▸ Problem to work on
Repeat each of the following records line for line, without changing anything.

▸ Dataset extract
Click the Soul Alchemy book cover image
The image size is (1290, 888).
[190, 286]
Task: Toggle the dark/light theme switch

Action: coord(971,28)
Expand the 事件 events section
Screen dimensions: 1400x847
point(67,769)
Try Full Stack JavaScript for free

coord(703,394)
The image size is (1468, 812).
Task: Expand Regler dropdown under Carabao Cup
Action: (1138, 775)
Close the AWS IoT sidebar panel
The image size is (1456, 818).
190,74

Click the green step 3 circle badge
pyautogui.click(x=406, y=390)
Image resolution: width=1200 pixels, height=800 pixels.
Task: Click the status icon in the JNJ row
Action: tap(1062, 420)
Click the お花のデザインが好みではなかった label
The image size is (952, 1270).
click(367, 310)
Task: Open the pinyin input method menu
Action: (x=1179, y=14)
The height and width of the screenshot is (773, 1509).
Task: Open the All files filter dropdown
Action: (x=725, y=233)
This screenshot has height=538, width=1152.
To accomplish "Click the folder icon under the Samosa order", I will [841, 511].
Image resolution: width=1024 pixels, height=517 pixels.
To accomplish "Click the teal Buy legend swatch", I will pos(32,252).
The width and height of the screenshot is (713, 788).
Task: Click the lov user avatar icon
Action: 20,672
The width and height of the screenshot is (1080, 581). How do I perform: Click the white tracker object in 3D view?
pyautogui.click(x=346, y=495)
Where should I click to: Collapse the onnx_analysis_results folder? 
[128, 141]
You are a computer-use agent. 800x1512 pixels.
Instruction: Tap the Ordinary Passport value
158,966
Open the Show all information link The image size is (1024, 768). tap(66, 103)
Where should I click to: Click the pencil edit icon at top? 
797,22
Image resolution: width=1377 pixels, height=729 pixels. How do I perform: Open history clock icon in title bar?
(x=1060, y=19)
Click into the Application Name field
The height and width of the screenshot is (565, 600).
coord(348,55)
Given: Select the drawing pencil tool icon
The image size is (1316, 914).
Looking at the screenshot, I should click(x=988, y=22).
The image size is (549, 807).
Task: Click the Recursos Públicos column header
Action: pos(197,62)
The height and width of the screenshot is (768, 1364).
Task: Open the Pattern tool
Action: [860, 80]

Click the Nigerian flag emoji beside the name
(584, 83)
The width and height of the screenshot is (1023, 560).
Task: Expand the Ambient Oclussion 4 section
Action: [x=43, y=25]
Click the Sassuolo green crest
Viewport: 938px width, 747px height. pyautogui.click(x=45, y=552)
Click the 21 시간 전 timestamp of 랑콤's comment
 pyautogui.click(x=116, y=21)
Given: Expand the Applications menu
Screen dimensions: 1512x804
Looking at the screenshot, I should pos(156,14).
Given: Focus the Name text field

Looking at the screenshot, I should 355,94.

▸ Written response
Click the Soul Alchemy book cover image
The image size is (1290, 888).
[190, 286]
Task: Toggle the dark/light theme switch

Action: coord(971,28)
Expand the 事件 events section
Screen dimensions: 1400x847
point(67,769)
Try Full Stack JavaScript for free

coord(703,394)
The image size is (1468, 812).
Task: Expand Regler dropdown under Carabao Cup
Action: (1138, 775)
Close the AWS IoT sidebar panel
The image size is (1456, 818).
190,74

Click the green step 3 circle badge
pyautogui.click(x=406, y=390)
Image resolution: width=1200 pixels, height=800 pixels.
Task: Click the status icon in the JNJ row
Action: tap(1062, 420)
Click the お花のデザインが好みではなかった label
The image size is (952, 1270).
click(367, 310)
Task: Open the pinyin input method menu
Action: (x=1179, y=14)
The height and width of the screenshot is (773, 1509).
Task: Open the All files filter dropdown
Action: (x=725, y=233)
This screenshot has height=538, width=1152.
To accomplish "Click the folder icon under the Samosa order", I will [841, 511].
Image resolution: width=1024 pixels, height=517 pixels.
To accomplish "Click the teal Buy legend swatch", I will pos(32,252).
The width and height of the screenshot is (713, 788).
Task: Click the lov user avatar icon
Action: 20,672
The width and height of the screenshot is (1080, 581). How do I perform: Click the white tracker object in 3D view?
pyautogui.click(x=346, y=495)
Where should I click to: Collapse the onnx_analysis_results folder? 
[128, 141]
You are a computer-use agent. 800x1512 pixels.
Instruction: Tap the Ordinary Passport value
158,966
Open the Show all information link The image size is (1024, 768). tap(66, 103)
Where should I click to: Click the pencil edit icon at top? 
797,22
Image resolution: width=1377 pixels, height=729 pixels. How do I perform: Open history clock icon in title bar?
(x=1060, y=19)
Click into the Application Name field
The height and width of the screenshot is (565, 600).
coord(348,55)
Given: Select the drawing pencil tool icon
The image size is (1316, 914).
Looking at the screenshot, I should click(x=988, y=22).
The image size is (549, 807).
Task: Click the Recursos Públicos column header
Action: pos(197,62)
The height and width of the screenshot is (768, 1364).
Task: Open the Pattern tool
Action: [860, 80]

Click the Nigerian flag emoji beside the name
(584, 83)
The width and height of the screenshot is (1023, 560).
Task: Expand the Ambient Oclussion 4 section
Action: [x=43, y=25]
Click the Sassuolo green crest
Viewport: 938px width, 747px height. pyautogui.click(x=45, y=552)
Click the 21 시간 전 timestamp of 랑콤's comment
 pyautogui.click(x=116, y=21)
Given: Expand the Applications menu
Screen dimensions: 1512x804
Looking at the screenshot, I should pos(156,14).
Given: Focus the Name text field

Looking at the screenshot, I should 355,94.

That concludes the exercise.